Ein Stückchen Himmel über meinem Leben freizuhalten, – das ist der Plan. Und das gerade dann, wenn schwere Themen mich beschäftigen.
Im Urlaub ist es natürlich am einfachsten, ein Auge zu haben für das Schöne, für die Leichtigkeit des Lebens. Da gelingt es mir, mich von kleinen alltäglichen Wahrnehmungen und Begegnungen berühren zu lassen. Mich auf dem Weg zum Brötchenholen zu freuen an dem alten roten Mercedesmodell mit „H“ im Kennzeichen und einem stolzen Fahrer am Lenkrad. Mich zu amüsieren über den kleinen Jungen, der in der Fußgängerzone geradeaus auf dem schmalen, markant gepflasterten Streifen gehen möchte, und dem ich natürlich gerne ausweiche. Ich genieße ausgiebig die erste Tasse Kaffee in der Sonne in diesem Jahr und das schon im März. Ich freue mich darüber, dass die Bäckereiverkäuferin schon weiß, was ich bestellen will, weil ich regelmäßig meine Croissants dort kaufe. Mir springt die Schönheit und die Geschichte mancher Alltagsdinge, mit denen ich hantiere, in die Augen: Diese Vase war einmal der Waschkrug meiner Oma. Eine tolle Verbindung zu einer Frau, die ich selber gar nicht kannte.

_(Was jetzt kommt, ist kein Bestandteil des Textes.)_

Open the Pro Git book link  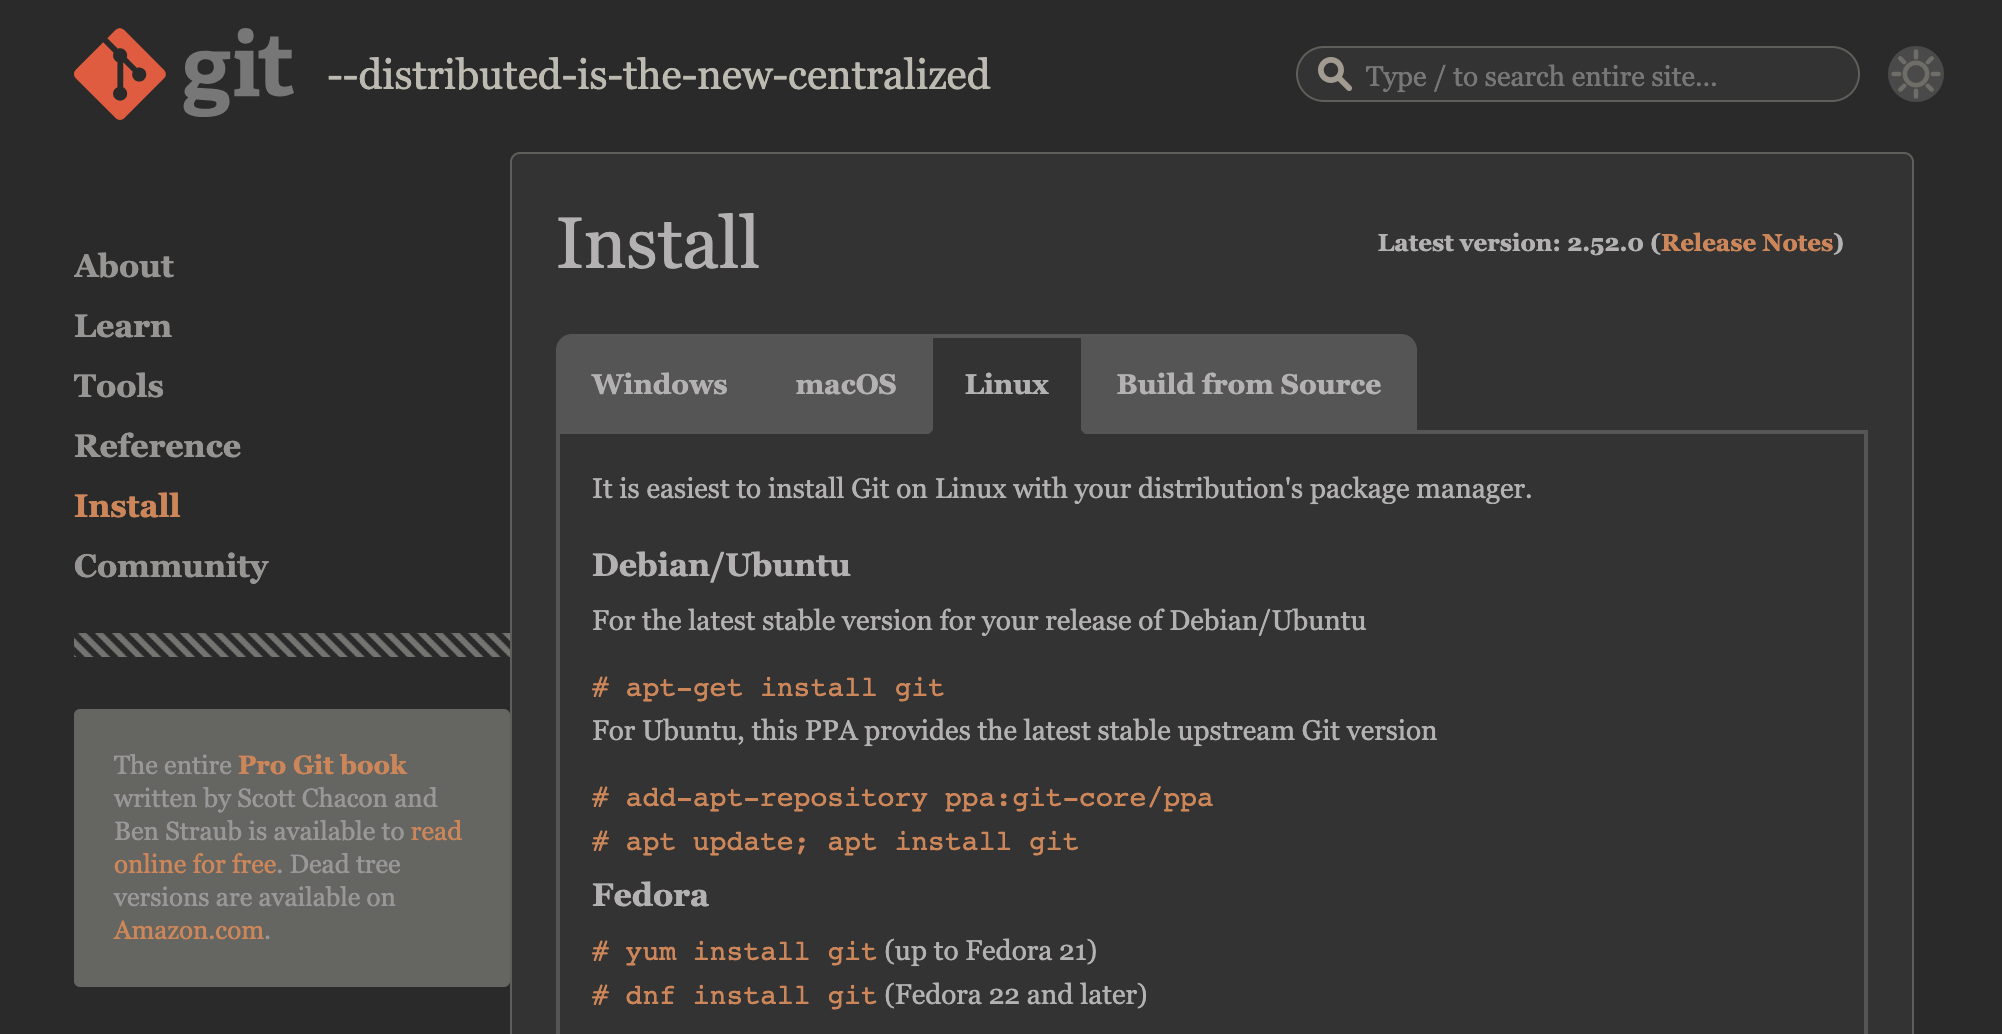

Musik hilft mir, Leichtigkeit zu spüren. Zum Beispiel Dota Kehr mit ihren lebensnahen, oft kritischen, aber manchmal eben auch sehr leichtfüßigen Melodien und Texten. In einem Lied singt sie von den alltäglich wiederkehrenden Situationen, die sie genießt, solange sie andauern. „Das Radio läuft, und die Tür fliegt auf“, wenn sie nach Hause kommt. Und es ist wunderbar, dass dort jemand auf sie wartet. „Weil wir jeden Tag feiern, weil ich mich freu, jeden Tag neu, dass Du der Mensch bist, der mich liebt“. Ich habe mich viel zu sehr an das alltägliche Leben und an die Menschen, die dazugehören, gewöhnt. Ich nehme allzu selbstverständlich, was eigentlich ein Geschenk ist, ein Grund zum Feiern und zur Freude.
In meinem Urlaub bin ich in einen leichten Roman mit französischem Flair abgetaucht. Darin geht es um das „Café des Poètes“ in Paris. Zitate aus der Literatur zieren die Wände dieses kleinen Cafés. Am imposantesten wirkt das Zitat, das an der Decke an einem blauen Himmel mit weißen Wolken angebracht ist: „Versuche stets, ein Stückchen Himmel über Deinem Leben freizuhalten“. Es ist das Lieblingszitat der Großmutter des Besitzers und stammt von Marcel Proust.
Diese Worte fassen gut zusammen, was ich mir wünsche. Immer mal wieder Abstand nehmen zu können von den schweren Themen. Die Schönheit der alltäglichen Dinge an mich heranzulassen. Auf diese Weise ein Stückchen Himmel zu erfahren. In ihnen einen Fingerzeig zu erkennen darauf, dass da ein Gott ist, der mich liebt. Ihm liegt es am Herzen liegt, dass es mir gut geht. „Alle eure Sorge werft auf ihn, denn er sorgt für Euch“ (1. Petrus 5,7) – Das alltägliche kleine Glück, das ein Stückchen Himmel ist, stärkt meinen Glauben an diese Fürsorge.